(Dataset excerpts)
^^^^^^^^^^^^^^^^

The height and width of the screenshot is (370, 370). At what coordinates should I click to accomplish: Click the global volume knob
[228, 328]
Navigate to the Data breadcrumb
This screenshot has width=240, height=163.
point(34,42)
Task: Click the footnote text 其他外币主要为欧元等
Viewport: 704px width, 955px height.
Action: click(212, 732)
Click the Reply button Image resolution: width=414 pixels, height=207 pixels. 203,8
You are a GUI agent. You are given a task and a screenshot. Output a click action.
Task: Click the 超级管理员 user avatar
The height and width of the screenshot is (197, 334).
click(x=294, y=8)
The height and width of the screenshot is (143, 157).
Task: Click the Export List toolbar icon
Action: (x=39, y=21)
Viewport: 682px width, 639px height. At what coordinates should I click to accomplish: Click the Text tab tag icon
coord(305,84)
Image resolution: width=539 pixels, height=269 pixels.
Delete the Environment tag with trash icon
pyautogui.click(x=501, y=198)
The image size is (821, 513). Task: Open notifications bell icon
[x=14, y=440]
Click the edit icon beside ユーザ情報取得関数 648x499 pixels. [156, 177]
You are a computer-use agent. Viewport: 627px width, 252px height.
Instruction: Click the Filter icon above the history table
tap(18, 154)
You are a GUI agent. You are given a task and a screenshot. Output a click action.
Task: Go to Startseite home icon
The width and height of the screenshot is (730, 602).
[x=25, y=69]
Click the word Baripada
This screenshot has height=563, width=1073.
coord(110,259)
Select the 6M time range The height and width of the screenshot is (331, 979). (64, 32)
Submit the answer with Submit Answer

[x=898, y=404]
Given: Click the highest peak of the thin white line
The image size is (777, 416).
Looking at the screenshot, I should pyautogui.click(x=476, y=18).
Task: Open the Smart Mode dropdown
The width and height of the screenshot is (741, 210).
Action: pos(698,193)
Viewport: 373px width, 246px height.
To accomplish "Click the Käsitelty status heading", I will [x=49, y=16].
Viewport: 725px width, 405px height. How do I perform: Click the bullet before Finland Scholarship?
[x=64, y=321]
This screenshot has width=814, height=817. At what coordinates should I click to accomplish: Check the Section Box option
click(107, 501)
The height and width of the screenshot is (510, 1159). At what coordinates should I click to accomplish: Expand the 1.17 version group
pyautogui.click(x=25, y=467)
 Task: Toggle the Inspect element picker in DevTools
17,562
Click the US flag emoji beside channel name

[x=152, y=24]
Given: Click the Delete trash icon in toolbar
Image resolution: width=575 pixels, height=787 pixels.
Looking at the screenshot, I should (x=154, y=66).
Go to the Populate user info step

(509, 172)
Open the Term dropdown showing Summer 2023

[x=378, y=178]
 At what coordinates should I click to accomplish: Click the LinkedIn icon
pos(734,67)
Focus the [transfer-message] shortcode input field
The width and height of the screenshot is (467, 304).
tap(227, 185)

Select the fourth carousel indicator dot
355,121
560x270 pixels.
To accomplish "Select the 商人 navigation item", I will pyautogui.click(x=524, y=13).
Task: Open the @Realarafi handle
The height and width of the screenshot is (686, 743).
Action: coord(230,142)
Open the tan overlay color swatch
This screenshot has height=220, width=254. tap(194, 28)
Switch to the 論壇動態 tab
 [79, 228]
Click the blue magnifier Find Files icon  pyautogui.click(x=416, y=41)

^^^^^^^^^^^^^^^^

TASK BRIEF
From the entries above, return exactly the line containing "Task: Go to Startseite home icon", the line containing "Given: Click the highest", and all lines between, and nothing else.

FINISHED EXERCISE
Task: Go to Startseite home icon
The width and height of the screenshot is (730, 602).
[x=25, y=69]
Click the word Baripada
This screenshot has height=563, width=1073.
coord(110,259)
Select the 6M time range The height and width of the screenshot is (331, 979). (64, 32)
Submit the answer with Submit Answer

[x=898, y=404]
Given: Click the highest peak of the thin white line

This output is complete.